The CT protocol for evaluation of stone disease is not considered equivalent to routine unenhanced abdominopelvic CT. Intravenous administration of contrast material is not routinely required. Acquisition should include scanning of the entire urinary tract from the upper pole of the kidneys to the base of the urinary bladder. In some cases of follow-up, acquisition can be limited to the region of interest (kidney).

Images can be prospectively acquired at 5-mm collimation, and the data can be reconstructed at a 1–3-mm section thickness.
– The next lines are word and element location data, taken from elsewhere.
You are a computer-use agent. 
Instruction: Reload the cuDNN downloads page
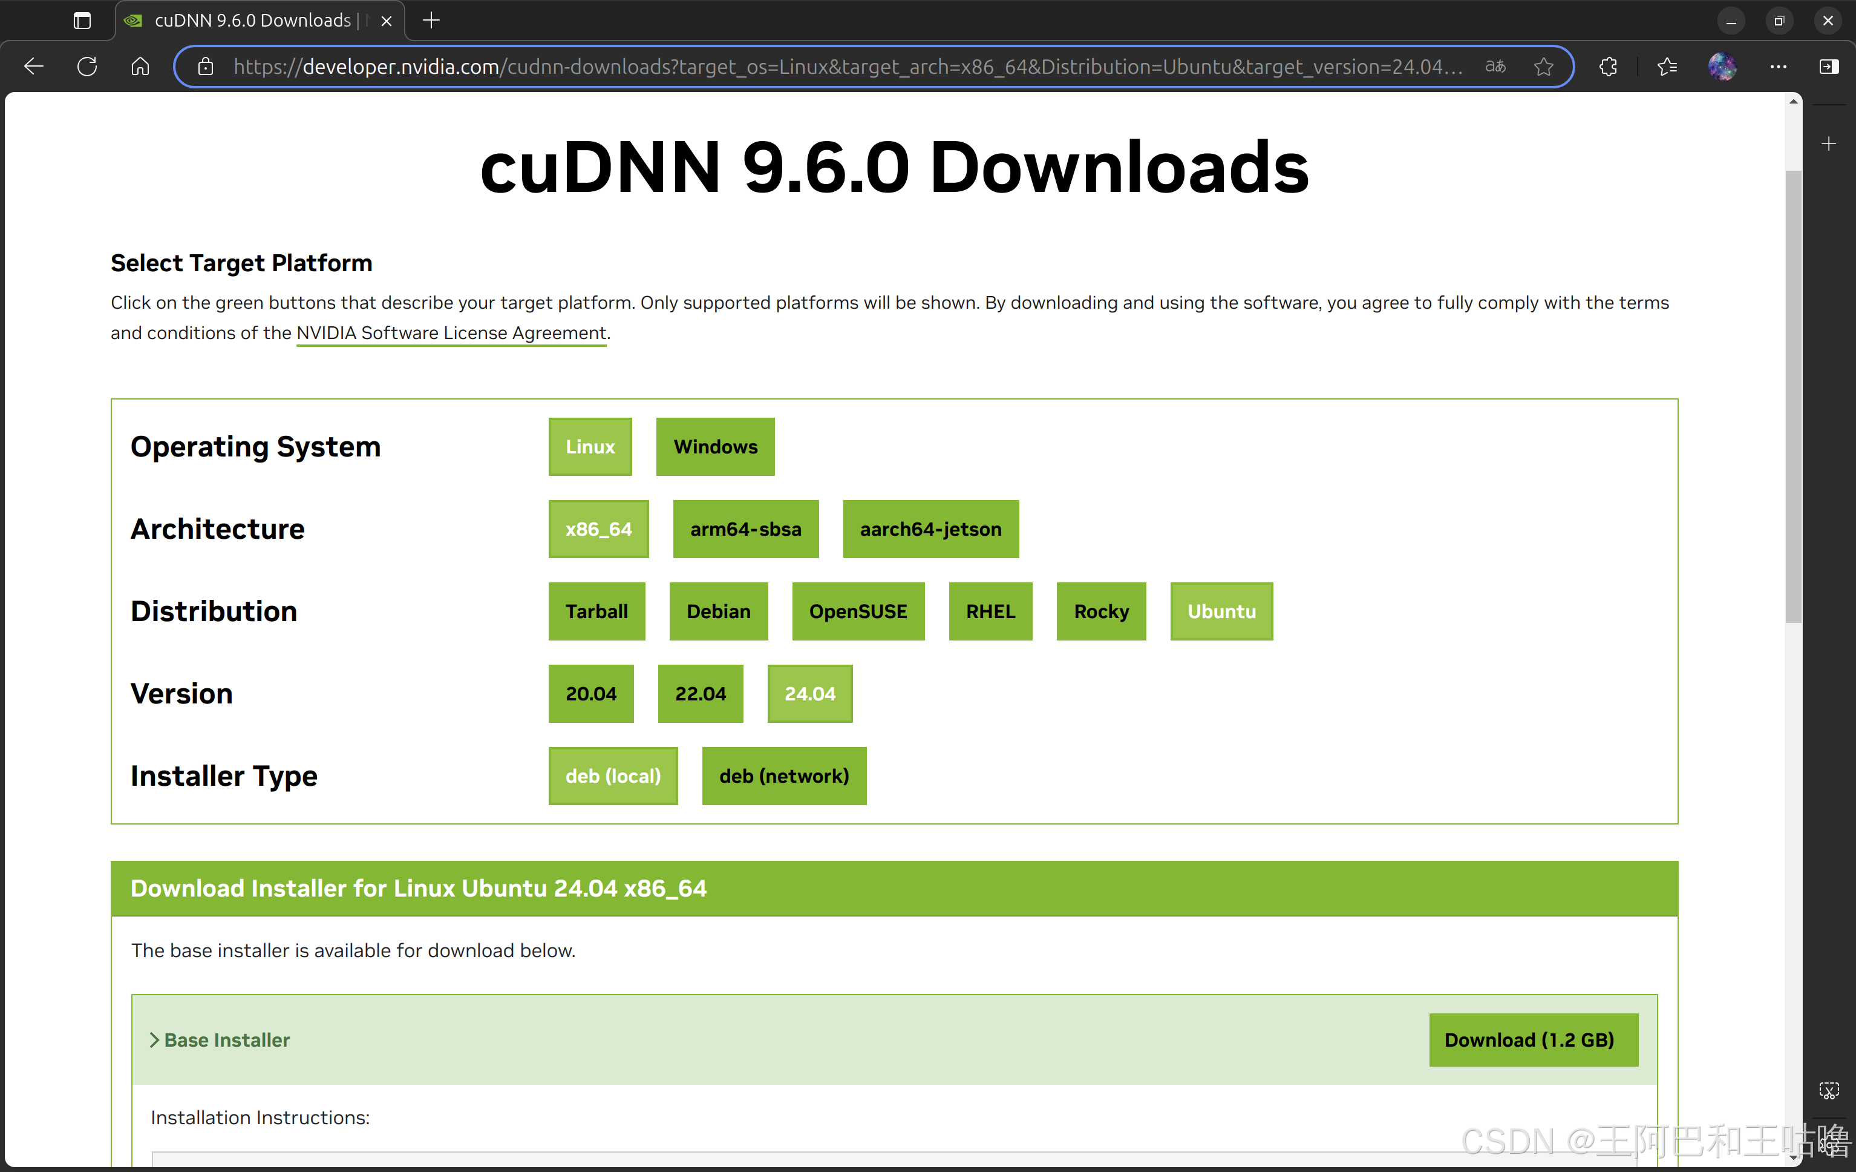87,67
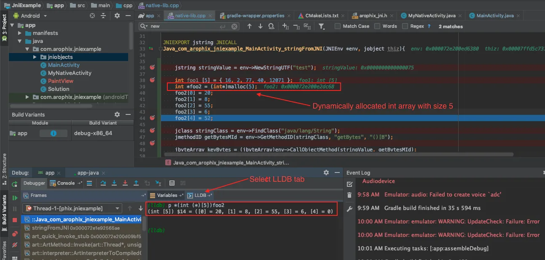Click the Step Into debugger icon
The image size is (545, 260).
pos(114,183)
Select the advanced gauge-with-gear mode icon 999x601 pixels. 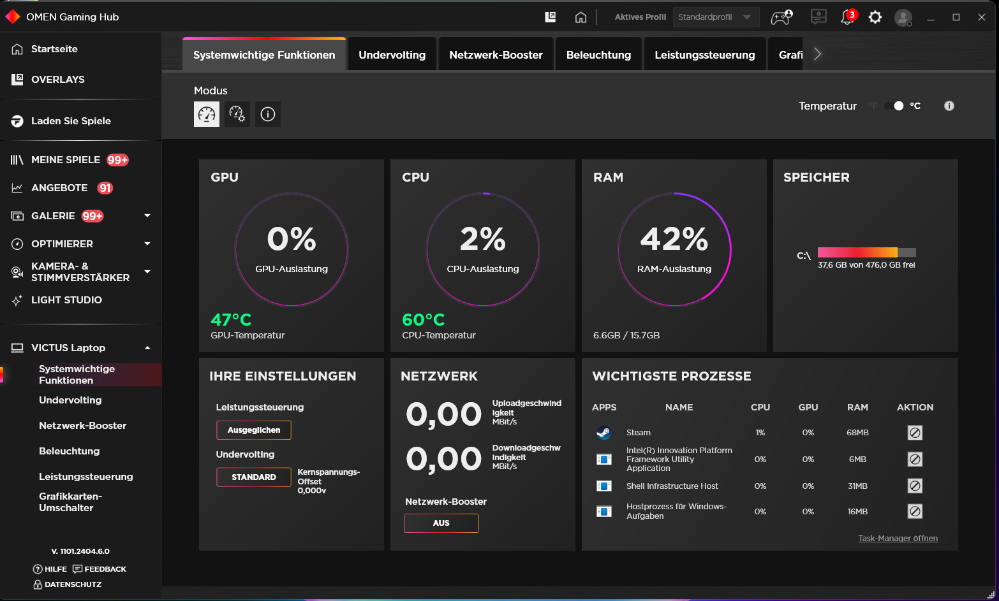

A section thickness >5 mm can lead to frequent missing of small urinary stones and can affect size and attenuation measurements.

Enhanced CT

In some scenarios, such as the incidental detection of tumors or other diseases on unenhanced scans, contrast material is required. Contrast-enhanced CT is also useful in conditions such as ureteral strictures, duplicated systems, or ureteropelvic junction obstruction, in which the delineation of aberrant genitourinary anatomy is necessary for effective treatment.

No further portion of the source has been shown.